■ WHAT YOU WILL DO ■
Instruction for the entries that follow: retype exactly the lines from the line with "Image resolution: width=640" to the line with "Image resolution: width=1213", both included, and omit all others.

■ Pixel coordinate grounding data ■
──────────

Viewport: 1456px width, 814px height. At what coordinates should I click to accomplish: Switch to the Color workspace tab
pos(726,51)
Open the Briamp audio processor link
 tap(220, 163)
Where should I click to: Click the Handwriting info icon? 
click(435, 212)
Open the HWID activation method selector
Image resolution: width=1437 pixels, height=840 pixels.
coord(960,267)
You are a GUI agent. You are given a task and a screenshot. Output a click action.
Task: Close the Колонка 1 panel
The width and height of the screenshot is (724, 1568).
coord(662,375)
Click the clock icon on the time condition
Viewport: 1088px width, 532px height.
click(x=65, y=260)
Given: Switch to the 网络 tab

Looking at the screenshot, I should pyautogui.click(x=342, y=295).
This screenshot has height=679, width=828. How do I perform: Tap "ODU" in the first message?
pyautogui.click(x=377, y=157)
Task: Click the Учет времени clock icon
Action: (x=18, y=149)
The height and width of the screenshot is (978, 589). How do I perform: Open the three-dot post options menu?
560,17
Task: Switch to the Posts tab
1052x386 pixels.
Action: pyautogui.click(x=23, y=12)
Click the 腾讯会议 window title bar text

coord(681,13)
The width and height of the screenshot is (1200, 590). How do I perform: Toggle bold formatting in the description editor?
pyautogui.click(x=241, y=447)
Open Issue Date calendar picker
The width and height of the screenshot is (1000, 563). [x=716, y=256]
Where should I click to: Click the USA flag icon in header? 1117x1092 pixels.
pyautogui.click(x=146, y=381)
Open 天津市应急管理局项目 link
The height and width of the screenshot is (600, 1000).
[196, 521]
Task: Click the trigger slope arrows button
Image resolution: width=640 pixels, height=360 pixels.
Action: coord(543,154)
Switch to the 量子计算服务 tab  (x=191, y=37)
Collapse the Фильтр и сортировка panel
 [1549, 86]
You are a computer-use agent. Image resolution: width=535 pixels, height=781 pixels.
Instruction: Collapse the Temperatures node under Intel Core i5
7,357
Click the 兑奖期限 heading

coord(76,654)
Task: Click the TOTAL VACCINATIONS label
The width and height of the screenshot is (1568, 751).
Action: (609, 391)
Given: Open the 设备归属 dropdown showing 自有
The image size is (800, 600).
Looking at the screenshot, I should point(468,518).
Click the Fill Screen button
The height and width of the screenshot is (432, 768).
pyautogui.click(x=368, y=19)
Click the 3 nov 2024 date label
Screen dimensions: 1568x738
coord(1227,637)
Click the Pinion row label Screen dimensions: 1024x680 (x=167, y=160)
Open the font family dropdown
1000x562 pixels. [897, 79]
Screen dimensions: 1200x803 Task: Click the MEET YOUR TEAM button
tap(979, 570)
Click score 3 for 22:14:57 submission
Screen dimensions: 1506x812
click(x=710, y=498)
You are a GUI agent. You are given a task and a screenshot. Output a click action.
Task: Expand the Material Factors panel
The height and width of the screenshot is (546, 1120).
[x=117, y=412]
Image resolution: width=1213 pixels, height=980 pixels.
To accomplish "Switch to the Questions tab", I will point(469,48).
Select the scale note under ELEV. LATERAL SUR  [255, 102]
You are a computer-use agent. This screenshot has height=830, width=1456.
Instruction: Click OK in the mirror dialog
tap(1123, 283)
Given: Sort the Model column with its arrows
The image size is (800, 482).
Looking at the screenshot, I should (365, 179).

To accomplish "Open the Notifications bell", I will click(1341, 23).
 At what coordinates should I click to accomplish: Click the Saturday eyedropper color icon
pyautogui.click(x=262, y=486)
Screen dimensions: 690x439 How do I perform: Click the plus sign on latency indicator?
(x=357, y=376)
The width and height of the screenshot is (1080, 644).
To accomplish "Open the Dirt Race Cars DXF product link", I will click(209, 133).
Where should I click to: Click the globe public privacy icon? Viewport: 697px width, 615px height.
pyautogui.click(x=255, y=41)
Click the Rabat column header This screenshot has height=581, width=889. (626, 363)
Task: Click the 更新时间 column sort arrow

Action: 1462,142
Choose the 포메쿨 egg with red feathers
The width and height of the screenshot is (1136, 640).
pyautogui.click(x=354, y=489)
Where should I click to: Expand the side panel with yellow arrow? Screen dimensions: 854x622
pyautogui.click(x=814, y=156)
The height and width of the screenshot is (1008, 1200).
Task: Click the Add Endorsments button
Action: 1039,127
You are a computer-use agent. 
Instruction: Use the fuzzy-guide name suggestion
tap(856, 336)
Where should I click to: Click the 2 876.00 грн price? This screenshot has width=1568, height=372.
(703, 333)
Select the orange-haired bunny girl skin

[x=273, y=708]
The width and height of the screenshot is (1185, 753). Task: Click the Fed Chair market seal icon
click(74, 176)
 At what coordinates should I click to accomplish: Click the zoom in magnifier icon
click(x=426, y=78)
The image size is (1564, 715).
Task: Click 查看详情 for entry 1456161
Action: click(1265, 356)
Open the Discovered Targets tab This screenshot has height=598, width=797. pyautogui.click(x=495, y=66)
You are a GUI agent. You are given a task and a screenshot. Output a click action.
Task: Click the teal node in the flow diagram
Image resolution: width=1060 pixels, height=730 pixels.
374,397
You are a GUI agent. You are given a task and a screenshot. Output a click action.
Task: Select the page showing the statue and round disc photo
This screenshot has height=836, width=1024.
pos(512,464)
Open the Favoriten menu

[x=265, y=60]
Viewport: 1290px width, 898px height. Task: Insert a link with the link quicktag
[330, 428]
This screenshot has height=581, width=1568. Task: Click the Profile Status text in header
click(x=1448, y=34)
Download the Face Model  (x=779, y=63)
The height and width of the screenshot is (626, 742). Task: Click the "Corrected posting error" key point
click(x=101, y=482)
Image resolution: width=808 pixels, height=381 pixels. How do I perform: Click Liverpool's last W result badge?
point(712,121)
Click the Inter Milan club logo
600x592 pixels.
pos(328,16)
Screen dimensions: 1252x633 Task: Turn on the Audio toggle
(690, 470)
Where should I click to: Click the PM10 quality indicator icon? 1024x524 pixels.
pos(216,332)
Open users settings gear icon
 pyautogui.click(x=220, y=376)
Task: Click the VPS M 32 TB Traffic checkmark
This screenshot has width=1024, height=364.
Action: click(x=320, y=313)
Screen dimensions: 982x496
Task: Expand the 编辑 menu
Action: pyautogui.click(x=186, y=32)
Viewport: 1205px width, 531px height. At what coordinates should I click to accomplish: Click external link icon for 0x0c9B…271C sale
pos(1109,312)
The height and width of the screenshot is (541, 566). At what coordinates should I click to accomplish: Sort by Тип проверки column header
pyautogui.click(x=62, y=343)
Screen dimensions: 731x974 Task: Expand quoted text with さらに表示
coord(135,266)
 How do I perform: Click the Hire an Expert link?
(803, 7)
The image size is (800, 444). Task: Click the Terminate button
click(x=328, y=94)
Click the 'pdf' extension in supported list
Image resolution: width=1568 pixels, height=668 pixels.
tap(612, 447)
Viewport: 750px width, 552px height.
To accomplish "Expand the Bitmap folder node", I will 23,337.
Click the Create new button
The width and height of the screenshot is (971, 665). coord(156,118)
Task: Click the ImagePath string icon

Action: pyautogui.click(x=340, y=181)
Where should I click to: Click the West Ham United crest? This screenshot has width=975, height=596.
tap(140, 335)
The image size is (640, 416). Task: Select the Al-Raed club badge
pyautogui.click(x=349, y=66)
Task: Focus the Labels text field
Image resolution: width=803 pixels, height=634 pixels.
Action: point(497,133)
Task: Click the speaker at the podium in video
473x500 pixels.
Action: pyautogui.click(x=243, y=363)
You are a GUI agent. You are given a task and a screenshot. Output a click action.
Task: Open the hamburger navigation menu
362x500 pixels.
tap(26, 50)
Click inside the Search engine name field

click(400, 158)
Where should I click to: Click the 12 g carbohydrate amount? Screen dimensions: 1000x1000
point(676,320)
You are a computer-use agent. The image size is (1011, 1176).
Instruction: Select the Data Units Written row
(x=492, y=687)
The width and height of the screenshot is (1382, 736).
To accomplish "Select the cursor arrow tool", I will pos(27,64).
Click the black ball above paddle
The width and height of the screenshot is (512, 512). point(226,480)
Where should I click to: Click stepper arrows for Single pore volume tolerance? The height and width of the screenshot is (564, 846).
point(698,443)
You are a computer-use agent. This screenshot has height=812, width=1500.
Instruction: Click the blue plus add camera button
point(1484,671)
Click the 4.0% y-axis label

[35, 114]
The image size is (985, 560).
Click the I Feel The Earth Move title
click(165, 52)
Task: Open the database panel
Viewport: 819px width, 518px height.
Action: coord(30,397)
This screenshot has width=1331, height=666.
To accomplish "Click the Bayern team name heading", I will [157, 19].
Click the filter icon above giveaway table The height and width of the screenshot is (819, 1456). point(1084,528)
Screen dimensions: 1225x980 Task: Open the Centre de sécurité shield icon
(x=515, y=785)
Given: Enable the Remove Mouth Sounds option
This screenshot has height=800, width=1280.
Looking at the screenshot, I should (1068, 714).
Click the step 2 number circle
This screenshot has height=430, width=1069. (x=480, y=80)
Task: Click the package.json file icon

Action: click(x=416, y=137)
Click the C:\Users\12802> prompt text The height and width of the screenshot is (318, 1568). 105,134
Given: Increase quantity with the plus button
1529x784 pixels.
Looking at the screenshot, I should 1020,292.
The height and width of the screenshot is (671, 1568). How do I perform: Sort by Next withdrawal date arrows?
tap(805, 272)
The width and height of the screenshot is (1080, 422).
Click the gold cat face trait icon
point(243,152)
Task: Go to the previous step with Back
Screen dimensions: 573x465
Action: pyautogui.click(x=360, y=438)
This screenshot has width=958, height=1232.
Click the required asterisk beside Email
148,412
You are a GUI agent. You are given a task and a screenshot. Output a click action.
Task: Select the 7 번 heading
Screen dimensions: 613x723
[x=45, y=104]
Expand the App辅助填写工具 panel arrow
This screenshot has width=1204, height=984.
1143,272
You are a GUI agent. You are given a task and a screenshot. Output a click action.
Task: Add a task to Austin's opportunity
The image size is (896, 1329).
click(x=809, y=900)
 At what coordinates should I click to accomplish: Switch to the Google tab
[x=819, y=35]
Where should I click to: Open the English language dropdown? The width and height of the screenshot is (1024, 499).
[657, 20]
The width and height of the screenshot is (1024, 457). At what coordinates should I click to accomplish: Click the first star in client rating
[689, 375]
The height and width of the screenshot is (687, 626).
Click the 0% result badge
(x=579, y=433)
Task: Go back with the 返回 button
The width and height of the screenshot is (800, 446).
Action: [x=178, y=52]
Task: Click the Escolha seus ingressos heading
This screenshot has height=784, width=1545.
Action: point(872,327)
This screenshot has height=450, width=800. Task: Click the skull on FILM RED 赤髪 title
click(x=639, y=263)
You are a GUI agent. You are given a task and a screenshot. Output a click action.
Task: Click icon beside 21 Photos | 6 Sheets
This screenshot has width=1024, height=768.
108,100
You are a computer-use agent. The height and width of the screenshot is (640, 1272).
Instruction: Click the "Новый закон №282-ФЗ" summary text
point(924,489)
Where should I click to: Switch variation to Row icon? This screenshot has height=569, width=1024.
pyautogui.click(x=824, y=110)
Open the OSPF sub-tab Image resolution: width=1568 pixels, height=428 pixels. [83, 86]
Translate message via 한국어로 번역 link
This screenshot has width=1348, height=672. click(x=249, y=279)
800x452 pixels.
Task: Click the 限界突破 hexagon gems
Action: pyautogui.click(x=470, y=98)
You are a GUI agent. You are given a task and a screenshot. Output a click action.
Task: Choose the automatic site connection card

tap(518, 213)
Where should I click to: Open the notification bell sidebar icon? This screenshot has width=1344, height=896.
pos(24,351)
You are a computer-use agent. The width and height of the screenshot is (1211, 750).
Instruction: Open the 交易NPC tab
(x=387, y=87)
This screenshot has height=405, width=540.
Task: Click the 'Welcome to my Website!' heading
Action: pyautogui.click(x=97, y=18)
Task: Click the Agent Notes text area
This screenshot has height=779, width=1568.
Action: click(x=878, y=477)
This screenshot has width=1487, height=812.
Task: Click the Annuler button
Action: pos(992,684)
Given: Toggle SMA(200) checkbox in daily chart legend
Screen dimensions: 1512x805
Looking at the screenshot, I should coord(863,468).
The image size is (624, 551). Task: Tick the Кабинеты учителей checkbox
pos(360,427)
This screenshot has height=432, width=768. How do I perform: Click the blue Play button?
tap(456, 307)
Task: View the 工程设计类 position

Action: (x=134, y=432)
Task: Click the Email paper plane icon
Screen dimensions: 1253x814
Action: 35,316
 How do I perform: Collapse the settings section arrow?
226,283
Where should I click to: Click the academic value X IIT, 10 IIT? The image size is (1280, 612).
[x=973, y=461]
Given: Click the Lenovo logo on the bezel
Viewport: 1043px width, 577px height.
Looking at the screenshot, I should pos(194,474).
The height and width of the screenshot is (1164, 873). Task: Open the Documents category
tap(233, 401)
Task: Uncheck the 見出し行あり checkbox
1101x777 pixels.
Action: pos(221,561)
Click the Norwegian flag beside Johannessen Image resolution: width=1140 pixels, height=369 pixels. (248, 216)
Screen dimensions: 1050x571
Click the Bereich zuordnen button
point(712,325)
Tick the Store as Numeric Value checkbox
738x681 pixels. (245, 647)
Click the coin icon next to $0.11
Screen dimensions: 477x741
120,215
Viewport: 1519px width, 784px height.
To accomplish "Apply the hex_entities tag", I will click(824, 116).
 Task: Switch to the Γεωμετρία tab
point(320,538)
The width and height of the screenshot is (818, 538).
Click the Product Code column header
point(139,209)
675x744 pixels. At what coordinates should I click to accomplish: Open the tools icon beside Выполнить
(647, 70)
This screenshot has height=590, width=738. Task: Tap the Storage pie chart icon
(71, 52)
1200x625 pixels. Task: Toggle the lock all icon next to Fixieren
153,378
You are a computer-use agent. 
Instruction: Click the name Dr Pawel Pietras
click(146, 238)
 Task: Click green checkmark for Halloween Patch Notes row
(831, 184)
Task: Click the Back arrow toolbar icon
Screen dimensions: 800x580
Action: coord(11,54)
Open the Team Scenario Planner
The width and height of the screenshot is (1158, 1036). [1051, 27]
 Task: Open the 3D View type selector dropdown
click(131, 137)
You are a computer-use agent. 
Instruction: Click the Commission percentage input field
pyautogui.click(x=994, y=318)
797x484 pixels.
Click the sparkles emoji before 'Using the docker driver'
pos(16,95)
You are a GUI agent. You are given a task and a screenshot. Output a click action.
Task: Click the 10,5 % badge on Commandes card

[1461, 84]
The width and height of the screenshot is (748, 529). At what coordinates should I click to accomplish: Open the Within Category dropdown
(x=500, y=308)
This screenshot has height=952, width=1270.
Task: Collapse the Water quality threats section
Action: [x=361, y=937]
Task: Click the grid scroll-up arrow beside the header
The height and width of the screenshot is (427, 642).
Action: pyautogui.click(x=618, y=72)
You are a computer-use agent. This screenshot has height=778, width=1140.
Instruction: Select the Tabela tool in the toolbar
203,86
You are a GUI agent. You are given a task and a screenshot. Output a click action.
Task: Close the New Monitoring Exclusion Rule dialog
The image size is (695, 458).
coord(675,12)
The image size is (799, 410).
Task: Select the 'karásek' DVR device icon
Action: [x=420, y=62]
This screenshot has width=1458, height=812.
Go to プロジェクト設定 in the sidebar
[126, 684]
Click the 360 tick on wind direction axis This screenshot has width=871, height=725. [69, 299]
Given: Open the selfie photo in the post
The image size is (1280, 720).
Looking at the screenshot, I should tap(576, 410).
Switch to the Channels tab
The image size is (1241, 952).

──────────

■ RESPONSE AREA ■
Image resolution: width=640 pixels, height=360 pixels.
Action: coord(543,154)
Switch to the 量子计算服务 tab  (x=191, y=37)
Collapse the Фильтр и сортировка panel
 [1549, 86]
You are a computer-use agent. Image resolution: width=535 pixels, height=781 pixels.
Instruction: Collapse the Temperatures node under Intel Core i5
7,357
Click the 兑奖期限 heading

coord(76,654)
Task: Click the TOTAL VACCINATIONS label
The width and height of the screenshot is (1568, 751).
Action: (609, 391)
Given: Open the 设备归属 dropdown showing 自有
The image size is (800, 600).
Looking at the screenshot, I should point(468,518).
Click the Fill Screen button
The height and width of the screenshot is (432, 768).
pyautogui.click(x=368, y=19)
Click the 3 nov 2024 date label
Screen dimensions: 1568x738
coord(1227,637)
Click the Pinion row label Screen dimensions: 1024x680 (x=167, y=160)
Open the font family dropdown
1000x562 pixels. [897, 79]
Screen dimensions: 1200x803 Task: Click the MEET YOUR TEAM button
tap(979, 570)
Click score 3 for 22:14:57 submission
Screen dimensions: 1506x812
click(x=710, y=498)
You are a GUI agent. You are given a task and a screenshot. Output a click action.
Task: Expand the Material Factors panel
The height and width of the screenshot is (546, 1120).
[x=117, y=412]
Image resolution: width=1213 pixels, height=980 pixels.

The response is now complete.